Stocks Awash Until the Fed Plots Its Course

More than half of companies have reported their calendar fourth quarter earnings to date and they are up an average of 14%, according to the Wall Street Journal’s Total Market Index.  These strong earnings suggest a continued strong economy.  So far, neither the Fed’s rate hikes nor the slowing housing market have managed to sap much of the economy’s vitality.  Employment indicators have been strong and consumer spending was robust during the last two months of 2005.  Gross Domestic Product in the first quarter of this year could easily exceed 4%, according to experts.

Other major economies are doing quite well too.  International reserves held by central banks rose 13.3% year over year to a record $4.2 trillion in November with developing countries holding a record $2.9 trillion and industrial countries holding a record $1.3 trillion.  Argentina,Brazil, and Russia have been paying off their loans and their markets are soaring.  German business managers haven’t been this optimistic since the start of the decade. The Bank of Japan expects that that country will end 7 years of deflation this year, based on core CPI, which is currently flat compared to a year ago.  UK real GDP grew at its strongest pace in a year last quarter, while inflationary pressures subsided.

Oil remains a hot topic for investors as demand continues to strain supply, even though it is slowing somewhat.  Some of the world’s major oil producers may have peaked in their production. Saudi Arabia may be unable to produce more oil and in yesterday’s Wall Street Journal, we learned that Mexico may have the same problem or worse.  The world’s second biggest-producing oil field after Saudi Arabia’s Ghawar is inMexico.  The article states that there are reasons to believe that its current output could drop sharply by the end of 2007. Moreover, Mexico is currently discovering only one new barrel of oil for every 14 it extracts.

Shrinking supply makes us major believers and investors in companies like Schlumberger, Nabors Industries, and TransOcean.  These are businesses that help companies both find more oil and improve the production capabilities of their existing wells.  As these companies see their stock price impacted by the daily wiggles in oil prices, it is apparent that traders not investors are moving the stocks.  Quite simply, as oil reserves shrink these business and the services they provide will become increasingly vital and sought after.

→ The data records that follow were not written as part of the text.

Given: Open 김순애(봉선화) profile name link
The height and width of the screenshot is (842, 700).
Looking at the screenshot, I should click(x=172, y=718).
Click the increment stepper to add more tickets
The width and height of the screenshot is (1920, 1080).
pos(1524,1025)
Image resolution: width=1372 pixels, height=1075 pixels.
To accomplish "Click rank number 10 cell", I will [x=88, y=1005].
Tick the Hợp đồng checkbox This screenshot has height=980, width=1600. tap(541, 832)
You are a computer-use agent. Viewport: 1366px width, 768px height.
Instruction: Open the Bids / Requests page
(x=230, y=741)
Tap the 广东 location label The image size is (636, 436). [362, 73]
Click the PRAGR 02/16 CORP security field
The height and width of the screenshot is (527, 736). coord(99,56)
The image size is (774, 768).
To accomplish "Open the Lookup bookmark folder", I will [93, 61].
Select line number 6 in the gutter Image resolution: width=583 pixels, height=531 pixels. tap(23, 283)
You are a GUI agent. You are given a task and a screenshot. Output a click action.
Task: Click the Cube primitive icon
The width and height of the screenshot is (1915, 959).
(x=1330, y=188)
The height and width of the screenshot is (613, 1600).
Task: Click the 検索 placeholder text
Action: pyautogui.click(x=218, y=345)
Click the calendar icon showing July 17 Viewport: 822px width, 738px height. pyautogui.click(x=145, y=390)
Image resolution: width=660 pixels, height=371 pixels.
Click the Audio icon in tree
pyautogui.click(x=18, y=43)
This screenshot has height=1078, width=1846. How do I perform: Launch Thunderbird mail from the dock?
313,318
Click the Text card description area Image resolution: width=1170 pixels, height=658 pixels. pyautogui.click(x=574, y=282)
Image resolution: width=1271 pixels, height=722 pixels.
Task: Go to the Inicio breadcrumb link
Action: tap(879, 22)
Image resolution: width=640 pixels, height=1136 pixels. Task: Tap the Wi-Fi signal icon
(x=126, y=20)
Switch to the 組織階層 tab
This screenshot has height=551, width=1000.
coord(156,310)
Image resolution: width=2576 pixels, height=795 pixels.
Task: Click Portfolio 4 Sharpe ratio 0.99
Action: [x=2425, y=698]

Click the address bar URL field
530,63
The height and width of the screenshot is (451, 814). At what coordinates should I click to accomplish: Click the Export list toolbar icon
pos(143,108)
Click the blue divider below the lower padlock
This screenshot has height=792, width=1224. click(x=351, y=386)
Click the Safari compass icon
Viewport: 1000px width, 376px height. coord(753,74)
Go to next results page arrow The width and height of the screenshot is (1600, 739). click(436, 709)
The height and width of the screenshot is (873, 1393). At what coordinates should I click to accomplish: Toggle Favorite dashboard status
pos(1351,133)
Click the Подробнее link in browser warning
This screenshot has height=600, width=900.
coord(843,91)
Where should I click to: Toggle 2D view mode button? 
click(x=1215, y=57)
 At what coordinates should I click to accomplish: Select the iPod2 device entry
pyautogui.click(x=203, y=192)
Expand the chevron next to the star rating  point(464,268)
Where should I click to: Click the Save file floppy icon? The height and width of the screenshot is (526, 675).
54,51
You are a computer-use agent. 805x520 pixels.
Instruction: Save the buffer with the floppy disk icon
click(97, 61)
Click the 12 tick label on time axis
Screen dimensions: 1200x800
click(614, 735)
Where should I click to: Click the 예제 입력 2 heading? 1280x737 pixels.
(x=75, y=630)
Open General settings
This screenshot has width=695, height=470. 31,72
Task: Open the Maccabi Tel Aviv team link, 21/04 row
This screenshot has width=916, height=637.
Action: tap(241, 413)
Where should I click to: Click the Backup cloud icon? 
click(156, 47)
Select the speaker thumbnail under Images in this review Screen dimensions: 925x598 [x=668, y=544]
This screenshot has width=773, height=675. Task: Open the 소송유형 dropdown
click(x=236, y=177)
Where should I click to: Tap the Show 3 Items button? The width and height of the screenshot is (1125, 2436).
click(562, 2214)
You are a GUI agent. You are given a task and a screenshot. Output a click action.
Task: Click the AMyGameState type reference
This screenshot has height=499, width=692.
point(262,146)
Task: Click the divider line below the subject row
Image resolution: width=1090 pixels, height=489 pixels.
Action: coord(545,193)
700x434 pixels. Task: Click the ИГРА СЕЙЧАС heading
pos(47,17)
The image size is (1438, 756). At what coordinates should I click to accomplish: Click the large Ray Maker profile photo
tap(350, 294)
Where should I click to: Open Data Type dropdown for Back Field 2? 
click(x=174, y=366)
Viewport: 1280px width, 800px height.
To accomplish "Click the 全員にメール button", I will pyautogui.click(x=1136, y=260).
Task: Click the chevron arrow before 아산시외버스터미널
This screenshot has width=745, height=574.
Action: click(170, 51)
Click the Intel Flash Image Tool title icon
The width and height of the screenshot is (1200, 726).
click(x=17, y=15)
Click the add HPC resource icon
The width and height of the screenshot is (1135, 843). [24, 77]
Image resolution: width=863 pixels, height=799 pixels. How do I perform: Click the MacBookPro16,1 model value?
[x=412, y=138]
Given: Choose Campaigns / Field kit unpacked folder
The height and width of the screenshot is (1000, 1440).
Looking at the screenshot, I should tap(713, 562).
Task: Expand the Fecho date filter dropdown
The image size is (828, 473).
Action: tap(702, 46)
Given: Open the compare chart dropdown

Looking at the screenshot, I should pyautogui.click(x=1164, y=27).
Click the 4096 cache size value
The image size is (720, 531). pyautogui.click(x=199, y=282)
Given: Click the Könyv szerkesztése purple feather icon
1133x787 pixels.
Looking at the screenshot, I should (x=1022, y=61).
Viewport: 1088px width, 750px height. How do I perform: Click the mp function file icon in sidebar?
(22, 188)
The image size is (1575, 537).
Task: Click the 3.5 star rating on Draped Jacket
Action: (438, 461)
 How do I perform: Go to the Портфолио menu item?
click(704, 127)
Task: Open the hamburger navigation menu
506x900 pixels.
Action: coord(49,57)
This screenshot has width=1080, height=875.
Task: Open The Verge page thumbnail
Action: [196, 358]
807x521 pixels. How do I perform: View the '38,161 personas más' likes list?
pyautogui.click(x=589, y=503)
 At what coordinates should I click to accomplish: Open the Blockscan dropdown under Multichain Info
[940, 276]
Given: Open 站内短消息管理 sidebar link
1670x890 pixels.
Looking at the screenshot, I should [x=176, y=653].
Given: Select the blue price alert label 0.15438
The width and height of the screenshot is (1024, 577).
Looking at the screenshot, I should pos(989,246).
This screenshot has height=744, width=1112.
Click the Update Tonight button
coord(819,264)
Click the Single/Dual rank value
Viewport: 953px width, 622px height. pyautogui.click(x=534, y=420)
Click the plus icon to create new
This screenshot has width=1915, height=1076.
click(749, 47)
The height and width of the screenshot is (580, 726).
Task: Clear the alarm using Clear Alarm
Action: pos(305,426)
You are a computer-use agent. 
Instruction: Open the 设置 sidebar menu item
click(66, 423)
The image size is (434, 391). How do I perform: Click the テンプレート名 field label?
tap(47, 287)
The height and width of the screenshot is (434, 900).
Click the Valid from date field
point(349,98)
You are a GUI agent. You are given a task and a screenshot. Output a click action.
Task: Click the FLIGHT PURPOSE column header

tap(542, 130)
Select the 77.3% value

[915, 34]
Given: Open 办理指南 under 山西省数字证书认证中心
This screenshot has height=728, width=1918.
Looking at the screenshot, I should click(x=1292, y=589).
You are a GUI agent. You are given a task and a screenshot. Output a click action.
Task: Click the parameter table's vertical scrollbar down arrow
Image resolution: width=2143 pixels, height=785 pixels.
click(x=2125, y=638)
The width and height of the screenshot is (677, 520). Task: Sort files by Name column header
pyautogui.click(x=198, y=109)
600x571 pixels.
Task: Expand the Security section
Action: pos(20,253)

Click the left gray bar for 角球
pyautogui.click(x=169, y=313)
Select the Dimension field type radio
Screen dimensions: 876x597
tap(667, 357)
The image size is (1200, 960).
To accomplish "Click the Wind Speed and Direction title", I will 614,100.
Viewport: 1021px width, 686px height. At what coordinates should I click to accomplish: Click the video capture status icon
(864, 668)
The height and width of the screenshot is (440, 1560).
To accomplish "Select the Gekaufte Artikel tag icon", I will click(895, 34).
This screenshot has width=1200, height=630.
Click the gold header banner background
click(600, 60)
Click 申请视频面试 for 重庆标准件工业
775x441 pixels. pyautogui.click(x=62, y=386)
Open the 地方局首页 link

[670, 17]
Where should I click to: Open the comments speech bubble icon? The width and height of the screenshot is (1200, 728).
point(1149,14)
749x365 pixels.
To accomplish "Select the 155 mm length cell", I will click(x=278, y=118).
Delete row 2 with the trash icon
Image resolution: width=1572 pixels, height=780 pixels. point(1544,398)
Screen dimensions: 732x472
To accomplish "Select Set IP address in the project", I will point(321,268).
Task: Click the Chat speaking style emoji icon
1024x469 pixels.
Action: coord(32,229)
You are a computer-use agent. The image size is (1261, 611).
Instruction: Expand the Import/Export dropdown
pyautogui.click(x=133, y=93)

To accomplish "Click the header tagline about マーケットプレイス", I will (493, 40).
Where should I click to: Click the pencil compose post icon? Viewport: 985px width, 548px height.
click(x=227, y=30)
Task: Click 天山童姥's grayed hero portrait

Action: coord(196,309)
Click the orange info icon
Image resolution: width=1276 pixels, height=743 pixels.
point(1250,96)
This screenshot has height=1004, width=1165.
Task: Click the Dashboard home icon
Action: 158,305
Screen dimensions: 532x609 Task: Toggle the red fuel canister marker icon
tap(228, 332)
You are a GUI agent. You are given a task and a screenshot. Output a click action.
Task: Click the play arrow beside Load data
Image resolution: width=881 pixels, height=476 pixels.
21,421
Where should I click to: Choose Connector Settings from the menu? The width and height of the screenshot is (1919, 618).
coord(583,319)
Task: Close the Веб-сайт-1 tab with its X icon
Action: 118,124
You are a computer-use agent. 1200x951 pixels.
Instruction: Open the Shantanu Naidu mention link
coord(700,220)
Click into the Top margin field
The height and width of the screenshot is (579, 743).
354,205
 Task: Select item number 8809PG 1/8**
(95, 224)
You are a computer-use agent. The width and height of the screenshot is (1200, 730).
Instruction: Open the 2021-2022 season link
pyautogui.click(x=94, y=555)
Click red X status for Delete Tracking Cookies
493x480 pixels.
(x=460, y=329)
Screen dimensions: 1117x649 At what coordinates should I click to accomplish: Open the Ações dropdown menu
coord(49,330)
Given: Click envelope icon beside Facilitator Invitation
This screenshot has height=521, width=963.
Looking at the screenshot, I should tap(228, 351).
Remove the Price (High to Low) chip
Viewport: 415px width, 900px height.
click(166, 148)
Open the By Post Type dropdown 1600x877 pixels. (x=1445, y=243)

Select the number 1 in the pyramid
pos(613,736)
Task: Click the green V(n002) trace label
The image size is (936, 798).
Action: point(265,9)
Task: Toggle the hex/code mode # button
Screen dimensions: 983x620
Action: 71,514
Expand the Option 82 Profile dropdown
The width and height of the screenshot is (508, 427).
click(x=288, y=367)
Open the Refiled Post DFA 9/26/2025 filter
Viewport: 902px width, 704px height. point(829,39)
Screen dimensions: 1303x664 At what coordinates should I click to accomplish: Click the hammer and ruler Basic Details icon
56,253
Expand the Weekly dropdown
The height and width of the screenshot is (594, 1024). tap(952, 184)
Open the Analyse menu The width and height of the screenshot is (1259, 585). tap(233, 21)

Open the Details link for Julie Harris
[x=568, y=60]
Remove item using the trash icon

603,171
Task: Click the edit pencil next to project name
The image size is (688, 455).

On February 15, Ben Bernanke will testify before Congress for the first time as the new Fed chairman.  Our strategists tell us that he will undoubtedly reconfirm the prior two Fed messages which have phased out the “measured approach” language.  His aim will be to suggest that the Fed is close to reaching a neutral stance on monetary policy.  But their concerns have now shifted towards resource utilization, which appears to be straining under the economy’s expansion.

January’s unemployment rate fell to a 4-year low and wage inflation rose to the highest rate since February 2003.  Unless productivity rises back to earlier rates of growth both quickly and convincingly, the Fed likely will go further with rates.  Each increase from here will heap further weight on an already laboring bull stock market.  The collective hope of investors now seems to be that one or two more increases are in the cards before the Fed pauses.  Maybe Mr. Bernanke will give us some clarity next week.

Meanwhile, the government seems too locked in politics to either effectively cut spending or to simplify our ridiculous tax code.  An important two-year extension of President Bush’s 15% tax rates on capital gains and dividends seems dead on arrival as Democrats in the Senate plan to use a rare parliamentary move to force Republicans to raise taxes by as much as $30 billion; political suicide in an election year, while its not even a dollar for dollar proposition.  Unfortunately the tired political argument against cutting taxes is simply not based in logic.  Economics 101 tells us that one can sell more of a thing when its price is lowered.  Likewise, taxpayers will take more capital gains when the gains taxes are lower.

If we want to improve capital investment in this country, hence job creation, higher taxes are the WRONG way to go.  The tax cuts that were enacted over the past six years have greatly stimulated this economy while INCREASING the governments’ tax receipts.  Tax receipts have note fallen with lower taxes, as critics continually harp.

Lethargy in the markets will likely continue for weeks to come.  Clarity in oil prices is largely a thing of the past as autocratic and theocratic rulers tightly control some of the world’s leading production.  And because of the ubiquitous and instantaneous nature of information, their every remark increases the duration and degree of buying or selling frenzies on the oil trading floors.  The Fed may also tighten a bit further than we earlier thought on new evidence of inflationary pressures.  This alone is the larger unknown for investors right now.  Until the answers come from the Fed, equity markets will likely continue to back and fill, interrupted by brief spurts one way or the other on surprises good and bad.